* _What you should do_
Repeat word for word the lines from the one containing "You are a GUI" to the end of the material below, and leave all pictures out.

* _Record set_
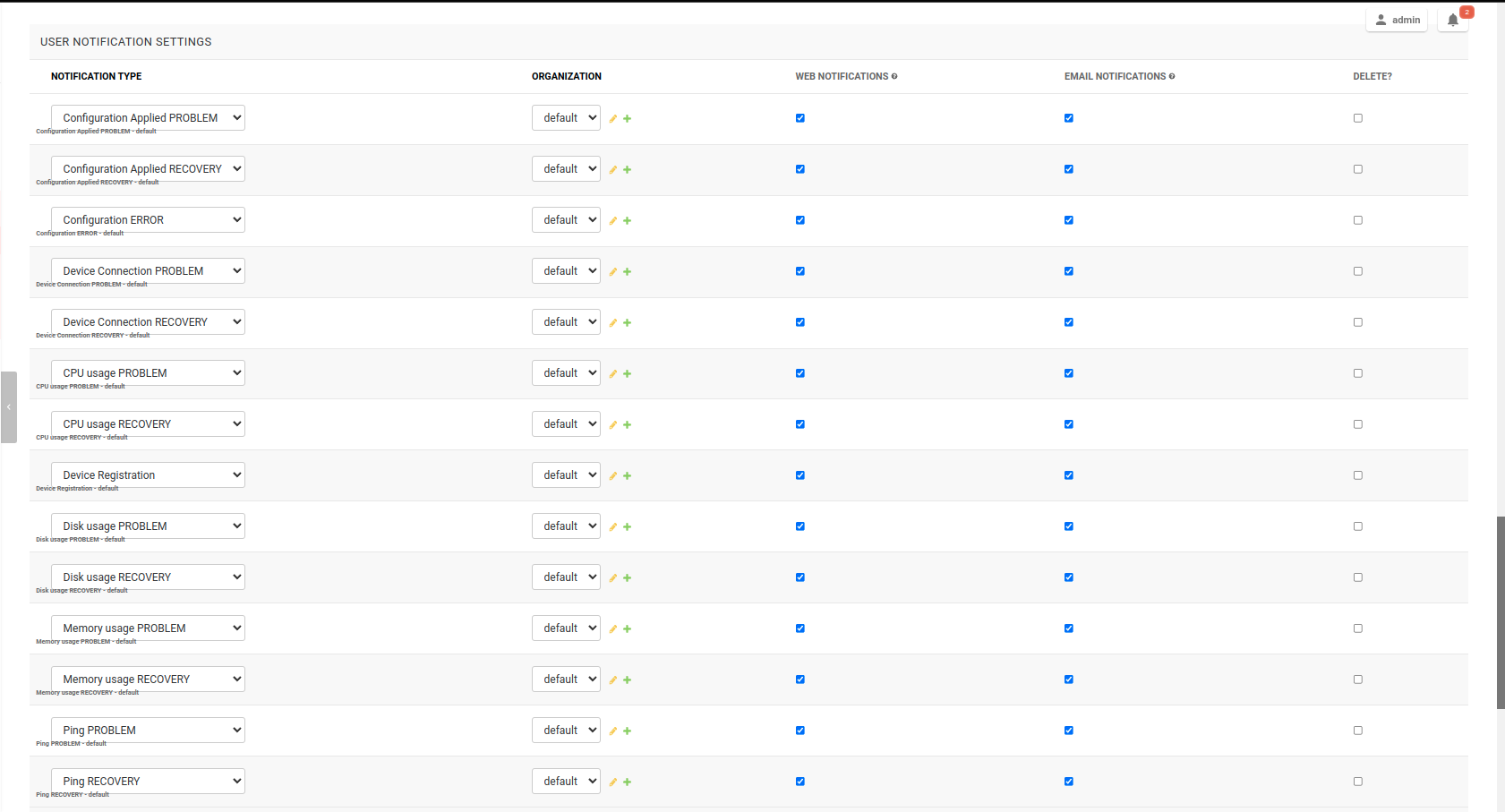Check the delete box for Ping PROBLEM

(x=1357, y=730)
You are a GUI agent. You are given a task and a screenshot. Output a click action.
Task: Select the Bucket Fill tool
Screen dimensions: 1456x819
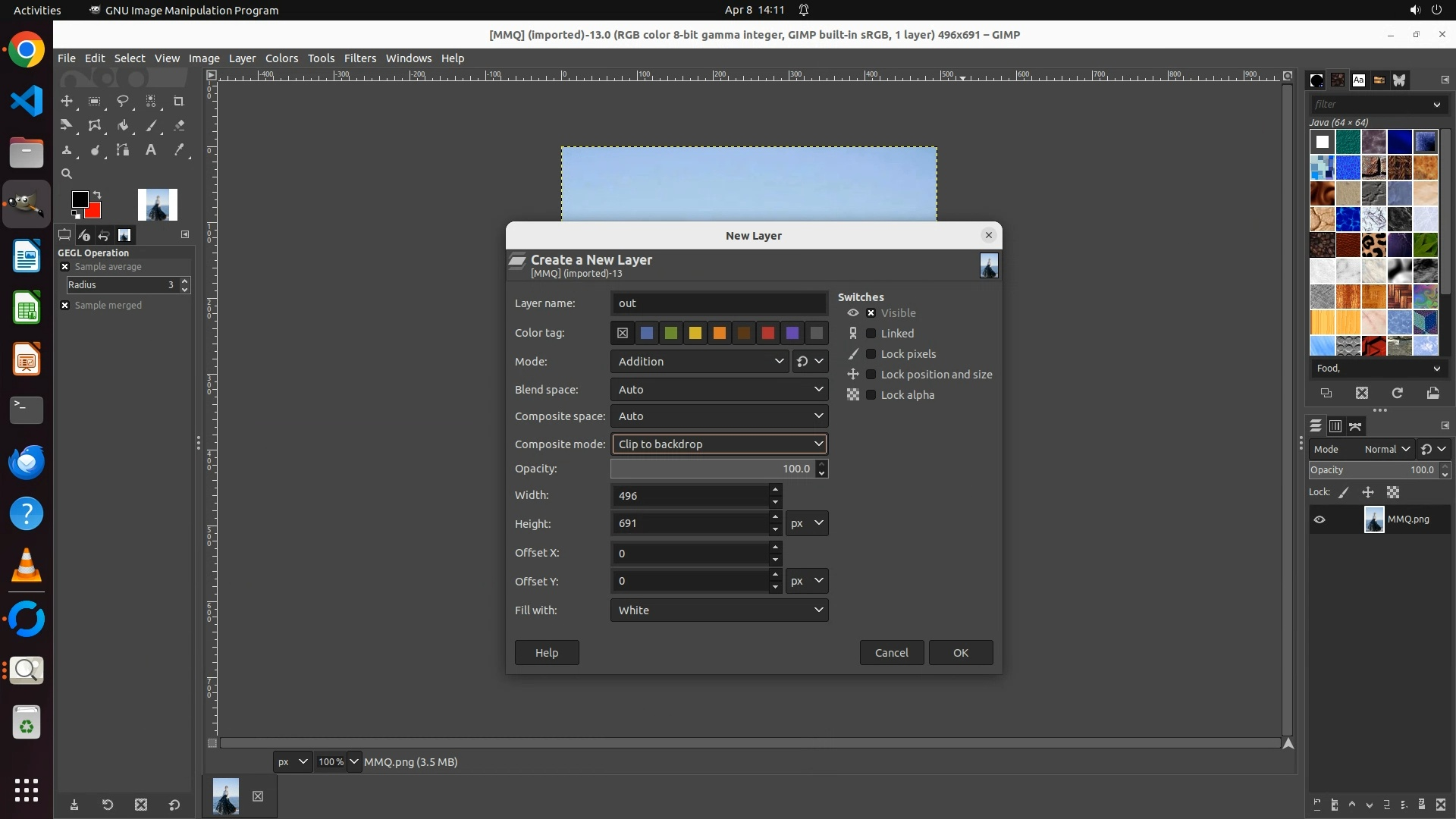[123, 126]
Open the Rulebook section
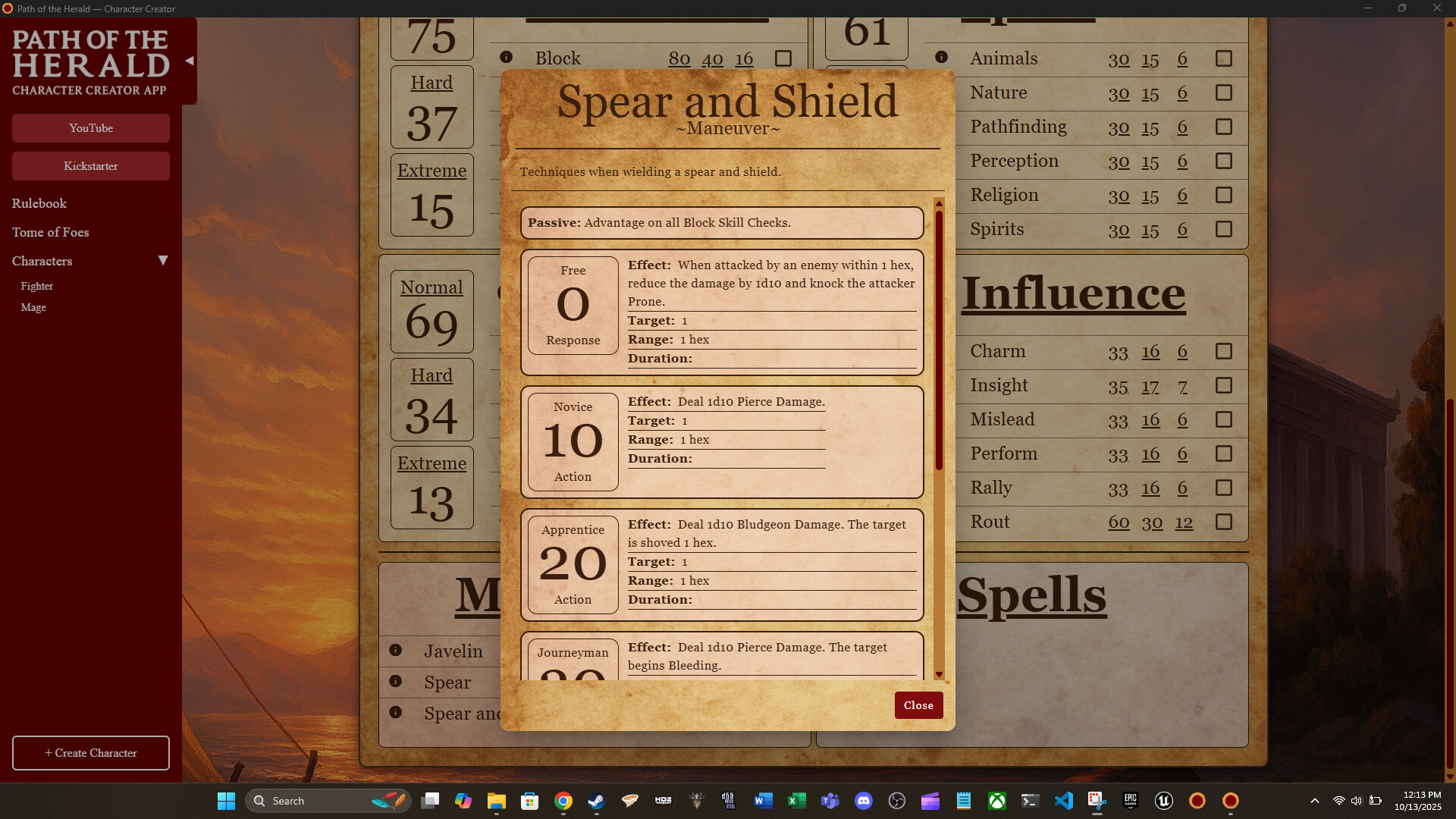The width and height of the screenshot is (1456, 819). click(x=39, y=203)
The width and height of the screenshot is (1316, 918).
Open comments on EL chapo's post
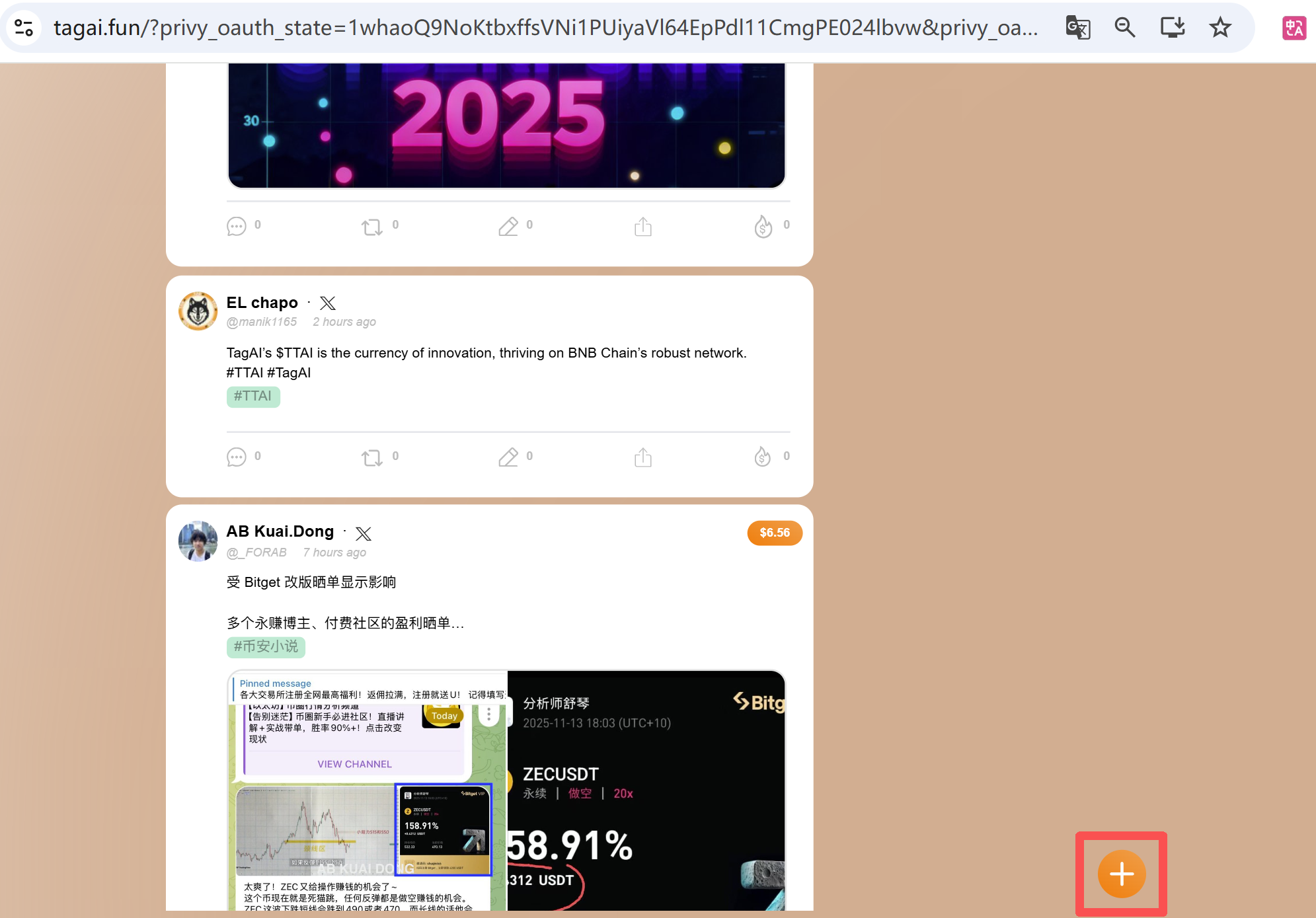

* _Solution for this problem_
You are a GUI agent. You are given a task and a screenshot. Output a click action.
Task: Select the Bucket Fill tool
Screen dimensions: 1456x819
[123, 126]
Open the Rulebook section
The width and height of the screenshot is (1456, 819). click(x=39, y=203)
The width and height of the screenshot is (1316, 918).
Open comments on EL chapo's post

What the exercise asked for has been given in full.